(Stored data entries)
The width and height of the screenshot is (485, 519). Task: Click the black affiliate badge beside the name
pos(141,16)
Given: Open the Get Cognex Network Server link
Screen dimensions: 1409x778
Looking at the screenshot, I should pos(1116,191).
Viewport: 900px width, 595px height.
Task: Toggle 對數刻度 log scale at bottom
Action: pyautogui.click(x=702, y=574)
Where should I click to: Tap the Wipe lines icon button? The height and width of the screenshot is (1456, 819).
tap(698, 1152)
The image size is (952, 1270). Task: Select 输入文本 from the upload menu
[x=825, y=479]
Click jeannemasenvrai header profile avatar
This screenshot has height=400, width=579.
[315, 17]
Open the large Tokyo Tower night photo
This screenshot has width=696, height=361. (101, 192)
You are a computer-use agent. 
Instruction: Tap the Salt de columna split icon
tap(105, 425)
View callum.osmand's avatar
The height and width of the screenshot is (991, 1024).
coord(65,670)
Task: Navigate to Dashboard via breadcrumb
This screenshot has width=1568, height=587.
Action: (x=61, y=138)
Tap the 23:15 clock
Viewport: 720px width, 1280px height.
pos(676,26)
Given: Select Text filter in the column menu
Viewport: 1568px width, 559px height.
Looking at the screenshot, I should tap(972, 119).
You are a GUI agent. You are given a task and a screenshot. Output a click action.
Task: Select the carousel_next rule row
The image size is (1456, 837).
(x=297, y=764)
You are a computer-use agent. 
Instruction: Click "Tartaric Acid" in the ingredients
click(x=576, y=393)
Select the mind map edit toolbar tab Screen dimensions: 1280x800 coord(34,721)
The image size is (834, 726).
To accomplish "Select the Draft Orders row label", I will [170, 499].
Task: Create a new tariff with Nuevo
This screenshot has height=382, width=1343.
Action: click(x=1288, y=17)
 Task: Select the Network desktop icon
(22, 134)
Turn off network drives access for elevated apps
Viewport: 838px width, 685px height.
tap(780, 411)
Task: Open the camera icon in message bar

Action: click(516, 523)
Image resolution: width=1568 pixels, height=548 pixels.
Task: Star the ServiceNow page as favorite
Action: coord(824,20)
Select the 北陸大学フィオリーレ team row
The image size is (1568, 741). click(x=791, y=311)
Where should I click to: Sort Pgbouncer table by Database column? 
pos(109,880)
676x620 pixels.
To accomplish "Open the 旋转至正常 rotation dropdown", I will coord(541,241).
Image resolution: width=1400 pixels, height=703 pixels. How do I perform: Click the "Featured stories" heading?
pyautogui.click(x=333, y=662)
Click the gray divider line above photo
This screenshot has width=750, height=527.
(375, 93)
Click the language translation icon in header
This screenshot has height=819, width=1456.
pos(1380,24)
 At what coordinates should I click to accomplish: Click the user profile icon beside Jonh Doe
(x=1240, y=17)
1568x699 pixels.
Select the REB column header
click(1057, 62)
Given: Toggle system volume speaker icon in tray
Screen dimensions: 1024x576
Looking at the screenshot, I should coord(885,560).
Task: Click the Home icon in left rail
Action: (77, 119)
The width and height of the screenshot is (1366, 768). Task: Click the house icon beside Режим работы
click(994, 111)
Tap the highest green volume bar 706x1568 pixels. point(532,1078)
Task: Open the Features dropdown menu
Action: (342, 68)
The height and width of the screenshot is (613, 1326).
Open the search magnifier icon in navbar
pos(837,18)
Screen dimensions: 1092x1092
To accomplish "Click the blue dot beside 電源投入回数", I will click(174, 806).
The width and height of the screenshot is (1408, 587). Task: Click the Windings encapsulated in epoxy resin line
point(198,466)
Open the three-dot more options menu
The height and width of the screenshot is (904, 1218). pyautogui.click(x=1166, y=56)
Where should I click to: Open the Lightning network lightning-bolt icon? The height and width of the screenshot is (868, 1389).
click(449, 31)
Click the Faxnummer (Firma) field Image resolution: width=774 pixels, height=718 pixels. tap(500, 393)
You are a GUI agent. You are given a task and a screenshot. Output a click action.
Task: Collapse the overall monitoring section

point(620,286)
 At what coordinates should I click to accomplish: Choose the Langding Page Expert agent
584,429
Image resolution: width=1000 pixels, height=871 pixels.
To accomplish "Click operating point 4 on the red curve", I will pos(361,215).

* **What is needed**
Return, word for word, the lines from the one containing "Open the three-dot more options menu" through the end of the data above, both ends included, and nothing else.

* **Solution**
Open the three-dot more options menu
The height and width of the screenshot is (904, 1218). pyautogui.click(x=1166, y=56)
Where should I click to: Open the Lightning network lightning-bolt icon? The height and width of the screenshot is (868, 1389).
click(449, 31)
Click the Faxnummer (Firma) field Image resolution: width=774 pixels, height=718 pixels. tap(500, 393)
You are a GUI agent. You are given a task and a screenshot. Output a click action.
Task: Collapse the overall monitoring section

point(620,286)
 At what coordinates should I click to accomplish: Choose the Langding Page Expert agent
584,429
Image resolution: width=1000 pixels, height=871 pixels.
To accomplish "Click operating point 4 on the red curve", I will pos(361,215).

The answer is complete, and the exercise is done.